**Work task:** Give every line below again, exactly.

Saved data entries
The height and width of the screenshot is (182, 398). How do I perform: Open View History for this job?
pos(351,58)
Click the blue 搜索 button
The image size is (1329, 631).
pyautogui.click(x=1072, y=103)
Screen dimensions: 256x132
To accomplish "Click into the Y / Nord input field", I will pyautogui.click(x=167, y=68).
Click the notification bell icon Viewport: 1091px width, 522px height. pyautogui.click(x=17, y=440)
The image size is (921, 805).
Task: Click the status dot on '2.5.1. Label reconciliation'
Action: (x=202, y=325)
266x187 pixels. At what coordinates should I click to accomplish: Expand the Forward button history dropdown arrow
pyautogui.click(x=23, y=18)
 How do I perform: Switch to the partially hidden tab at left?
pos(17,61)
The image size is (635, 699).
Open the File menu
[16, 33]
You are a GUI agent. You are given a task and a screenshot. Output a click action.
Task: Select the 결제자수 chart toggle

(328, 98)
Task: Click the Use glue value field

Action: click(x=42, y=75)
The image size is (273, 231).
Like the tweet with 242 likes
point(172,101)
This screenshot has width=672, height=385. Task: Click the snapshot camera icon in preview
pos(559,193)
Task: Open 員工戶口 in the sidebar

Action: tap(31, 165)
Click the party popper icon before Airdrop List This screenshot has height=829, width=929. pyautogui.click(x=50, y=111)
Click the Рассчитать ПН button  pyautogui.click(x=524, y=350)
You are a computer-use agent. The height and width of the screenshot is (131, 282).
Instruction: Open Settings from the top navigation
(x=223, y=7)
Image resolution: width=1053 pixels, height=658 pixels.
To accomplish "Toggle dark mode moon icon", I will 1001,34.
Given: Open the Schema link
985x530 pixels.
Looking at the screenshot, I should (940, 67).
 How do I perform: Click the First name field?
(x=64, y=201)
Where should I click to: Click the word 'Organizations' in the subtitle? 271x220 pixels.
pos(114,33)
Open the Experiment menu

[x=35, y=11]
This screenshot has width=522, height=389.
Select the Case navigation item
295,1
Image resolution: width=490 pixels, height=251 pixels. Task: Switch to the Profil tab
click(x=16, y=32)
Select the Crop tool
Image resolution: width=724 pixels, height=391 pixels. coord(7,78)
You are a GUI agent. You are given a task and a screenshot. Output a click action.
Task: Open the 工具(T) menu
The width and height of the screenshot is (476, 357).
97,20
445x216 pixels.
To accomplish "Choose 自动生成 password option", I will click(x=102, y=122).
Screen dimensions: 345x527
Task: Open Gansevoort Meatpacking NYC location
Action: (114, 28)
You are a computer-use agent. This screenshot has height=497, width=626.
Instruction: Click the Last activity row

**Answer for the task:**
The height and width of the screenshot is (182, 398). How do I perform: Open View History for this job?
pos(351,58)
Click the blue 搜索 button
The image size is (1329, 631).
pyautogui.click(x=1072, y=103)
Screen dimensions: 256x132
To accomplish "Click into the Y / Nord input field", I will pyautogui.click(x=167, y=68).
Click the notification bell icon Viewport: 1091px width, 522px height. pyautogui.click(x=17, y=440)
The image size is (921, 805).
Task: Click the status dot on '2.5.1. Label reconciliation'
Action: (x=202, y=325)
266x187 pixels. At what coordinates should I click to accomplish: Expand the Forward button history dropdown arrow
pyautogui.click(x=23, y=18)
 How do I perform: Switch to the partially hidden tab at left?
pos(17,61)
The image size is (635, 699).
Open the File menu
[16, 33]
You are a GUI agent. You are given a task and a screenshot. Output a click action.
Task: Select the 결제자수 chart toggle

(328, 98)
Task: Click the Use glue value field

Action: click(x=42, y=75)
The image size is (273, 231).
Like the tweet with 242 likes
point(172,101)
This screenshot has width=672, height=385. Task: Click the snapshot camera icon in preview
pos(559,193)
Task: Open 員工戶口 in the sidebar

Action: tap(31, 165)
Click the party popper icon before Airdrop List This screenshot has height=829, width=929. pyautogui.click(x=50, y=111)
Click the Рассчитать ПН button  pyautogui.click(x=524, y=350)
You are a computer-use agent. The height and width of the screenshot is (131, 282).
Instruction: Open Settings from the top navigation
(x=223, y=7)
Image resolution: width=1053 pixels, height=658 pixels.
To accomplish "Toggle dark mode moon icon", I will 1001,34.
Given: Open the Schema link
985x530 pixels.
Looking at the screenshot, I should (940, 67).
 How do I perform: Click the First name field?
(x=64, y=201)
Where should I click to: Click the word 'Organizations' in the subtitle? 271x220 pixels.
pos(114,33)
Open the Experiment menu

[x=35, y=11]
This screenshot has width=522, height=389.
Select the Case navigation item
295,1
Image resolution: width=490 pixels, height=251 pixels. Task: Switch to the Profil tab
click(x=16, y=32)
Select the Crop tool
Image resolution: width=724 pixels, height=391 pixels. coord(7,78)
You are a GUI agent. You are given a task and a screenshot. Output a click action.
Task: Open the 工具(T) menu
The width and height of the screenshot is (476, 357).
97,20
445x216 pixels.
To accomplish "Choose 自动生成 password option", I will click(x=102, y=122).
Screen dimensions: 345x527
Task: Open Gansevoort Meatpacking NYC location
Action: (114, 28)
You are a computer-use agent. This screenshot has height=497, width=626.
Instruction: Click the Last activity row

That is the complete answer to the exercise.